:: Excerpt provided ::
╔══

The following article originally appeared on the The Archdruid Report.
One of the central projects I've been pursuing over the
last year or so, as readers of The Archdruid Report already know, is the reinvention of a "green wizardry"
based on methods and technologies tried and proven during the energy crises of
the Seventies. While this is is an educational project in the broad
sense of the term, it's one that has no real
chance of being embraced by the established educational institutions of
American society.
Mind you, it's quite possible that a university here or a community college
there might make itself useful in one way or another. Once it becomes
impossible to ignore the mismatch between the energy resources available to
Americans and the habits of extravagant energy use that have grown up in this
country over the last three decades, new college programs to train alternative
energy professionals will no doubt pop up like mushrooms after a hard spring
rain, competing with the handful of such programs that already exist fto
attract an expected torrent of students. Some of these future programs may even
be worth the time, though with the current trajectory of college expenses, it
would amaze me if any turn out to be worth the cost.
They'll probably get the students, though. It's hardwired into the American
psyche these days that a problem for one person is a business opportunity for
someone else, and preferably someone else with the right degree. Books with
titles such as Profit from the Peak
are already festooning bookstore and library shelves, and there will doubtless
be much more of the same thinking on display as peak oil continues its journey
from a fringe concern to an inescapable reality. That's the American mindset as
the 21st century moves deeper into its first great period of crisis; if
scientists were to announce tomorrow that America was about to sink beneath the
waves like Atlantis, I don't doubt for a moment that tens of thousands of
Americans would rush out and try to launch new careers manufacturing and selling
water wings.

╚══

:: Material ::
╔══

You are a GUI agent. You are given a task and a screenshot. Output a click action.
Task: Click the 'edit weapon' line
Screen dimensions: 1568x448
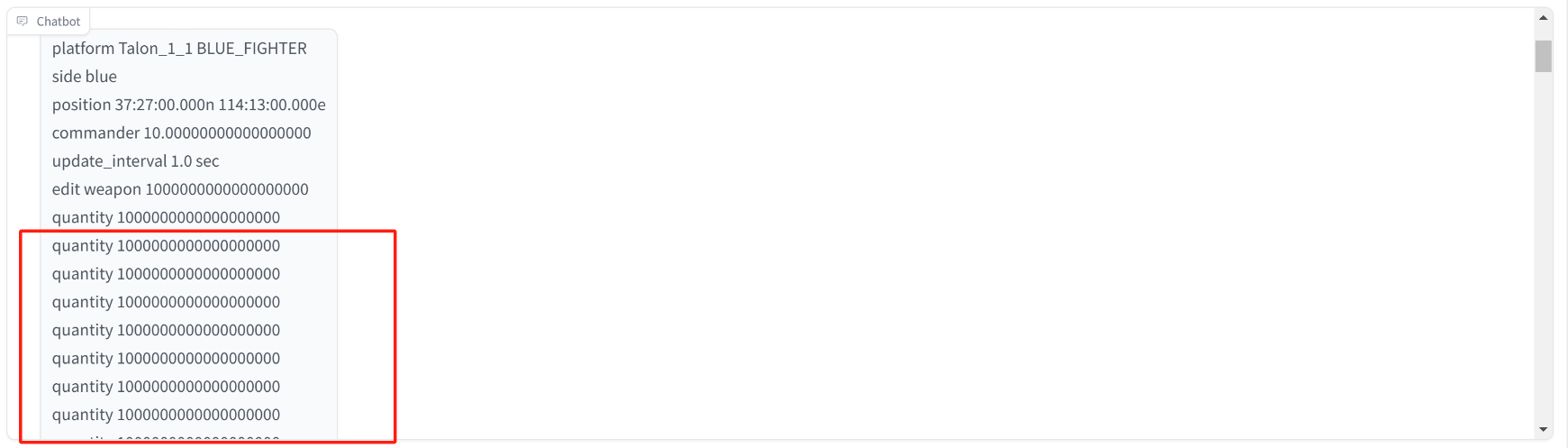[180, 189]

╚══

:: Task instructions ::
- a) Retype the passage of the green wizardry article that opens with the words "The following article" and closes with "American society.".
- b) Write what comes next in the green wizardry article, starting after its last sentence.
The data is separate from the green wizardry article.

:: Task-by-task answers ::
- a)
The following article originally appeared on the The Archdruid Report.
One of the central projects I've been pursuing over the
last year or so, as readers of The Archdruid Report already know, is the reinvention of a "green wizardry"
based on methods and technologies tried and proven during the energy crises of
the Seventies. While this is is an educational project in the broad
sense of the term, it's one that has no real
chance of being embraced by the established educational institutions of
American society.

- b)
The green wizardry I've been writing about doesn't lend itself to that sort
of thinking, because it's not intended for specialists. Now of course it will
help a few careers along — unless you're a dab hand with plumbing, for example,
you're better off getting a professional to install your solar water heating
system — and it may get some started — I've spoken several times already about the
range of small businesses that will be needed as the global economy winds down
and maintaining, rebuilding, and repurposing old technologies becomes a
significant economic sector. Still, most of the techniques and strategies I've
been discussing aren't well suited to make money for some new wave of
specialists; their value is in making life more livable for ordinary people who
hope to get by in the difficult times that are gathering around us right now.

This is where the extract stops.